-- Begin SOURCE MATERIAL --

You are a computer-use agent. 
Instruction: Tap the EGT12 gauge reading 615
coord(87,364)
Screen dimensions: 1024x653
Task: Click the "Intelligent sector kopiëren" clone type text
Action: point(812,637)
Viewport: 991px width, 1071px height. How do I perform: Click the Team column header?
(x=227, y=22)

-- End SOURCE MATERIAL --
-- Begin SOURCE MATERIAL --

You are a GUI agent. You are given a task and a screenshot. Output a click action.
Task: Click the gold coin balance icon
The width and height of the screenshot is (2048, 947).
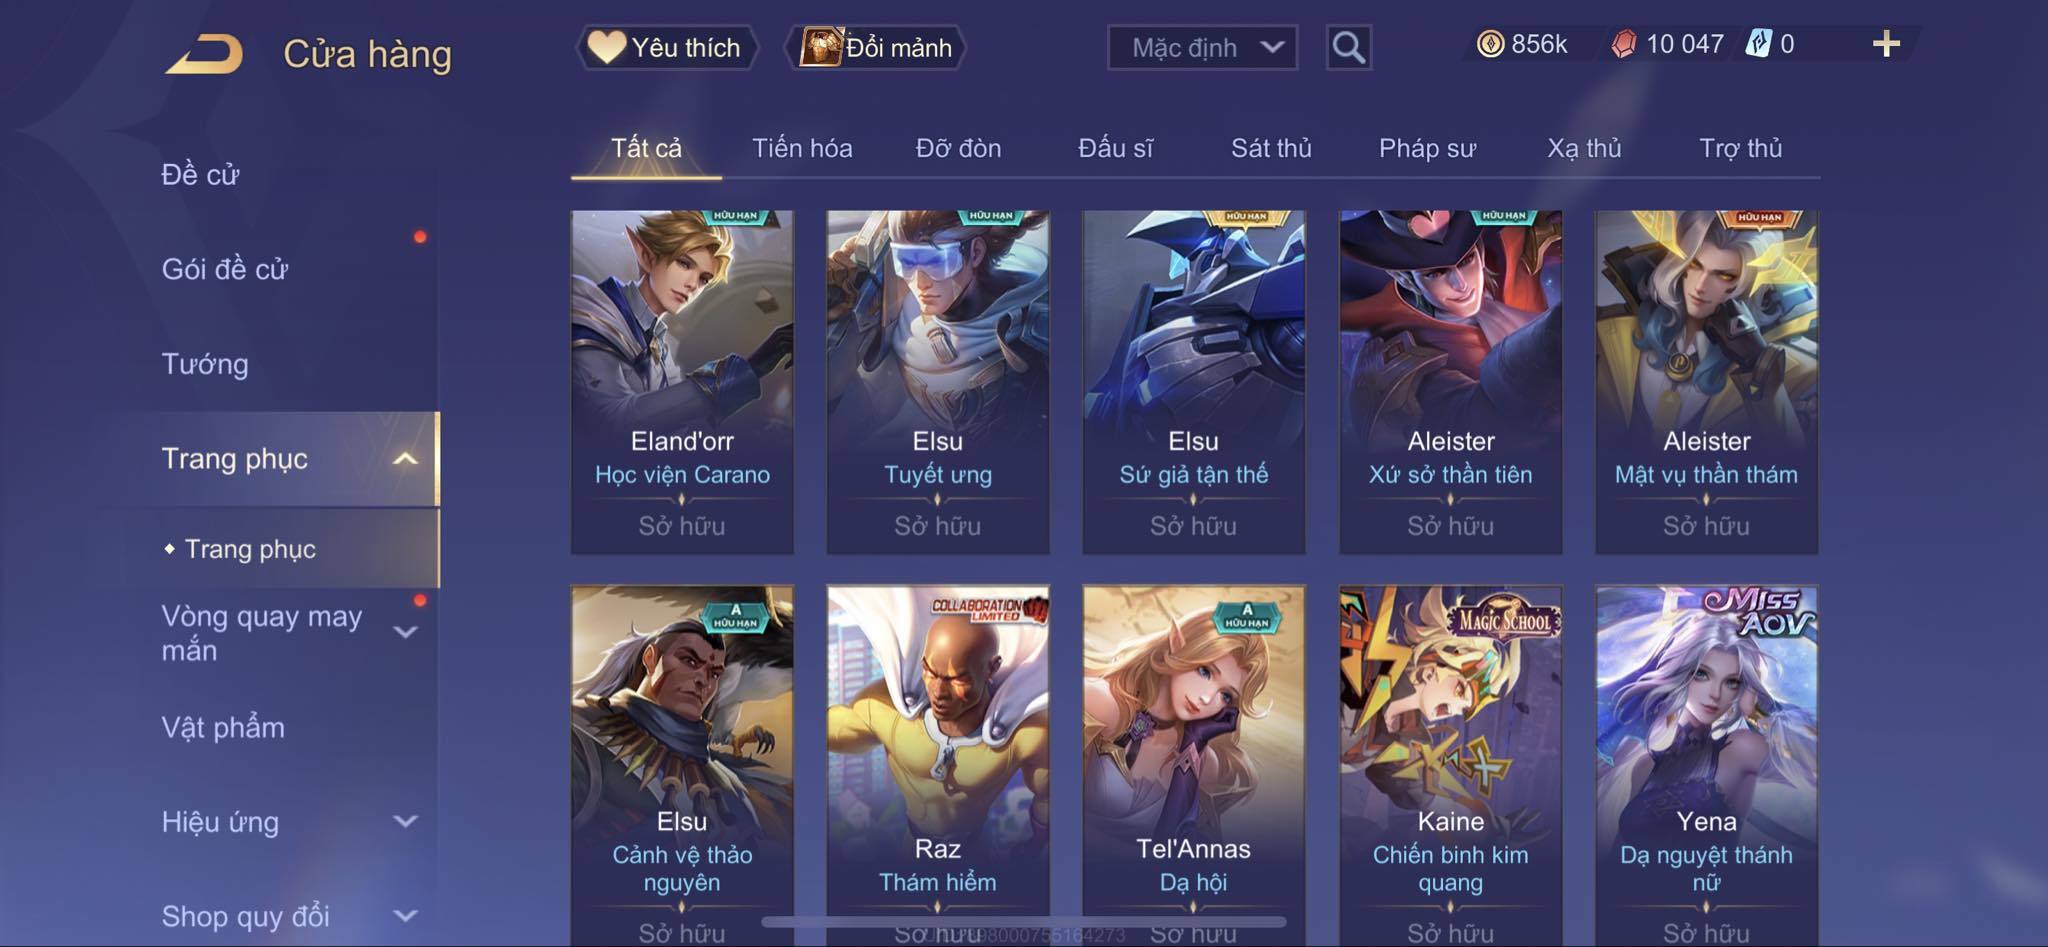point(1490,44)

-- End SOURCE MATERIAL --
-- Begin SOURCE MATERIAL --

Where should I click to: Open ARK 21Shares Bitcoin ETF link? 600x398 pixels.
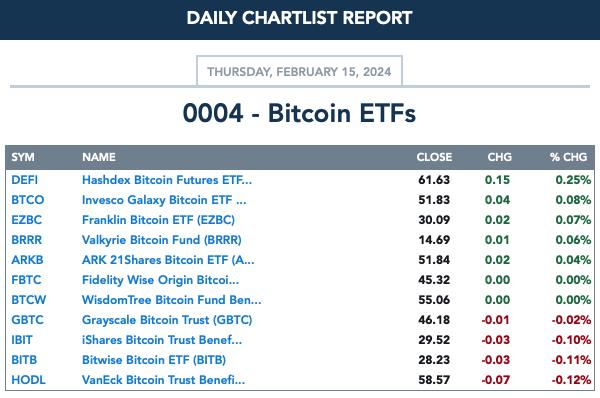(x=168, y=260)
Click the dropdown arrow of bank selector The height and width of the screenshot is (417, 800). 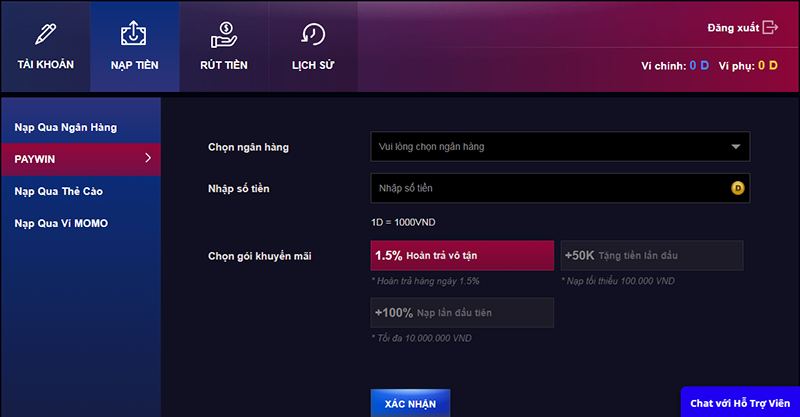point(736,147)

-- End SOURCE MATERIAL --

WORK TO BE COMPLETED.
Quote the rows word for word, starting at the line that contains "You are a GUI" and ending at the line that contains "point(1490,44)". Leave out the pictures.

THE REPLY.
You are a GUI agent. You are given a task and a screenshot. Output a click action.
Task: Click the gold coin balance icon
The width and height of the screenshot is (2048, 947).
point(1490,44)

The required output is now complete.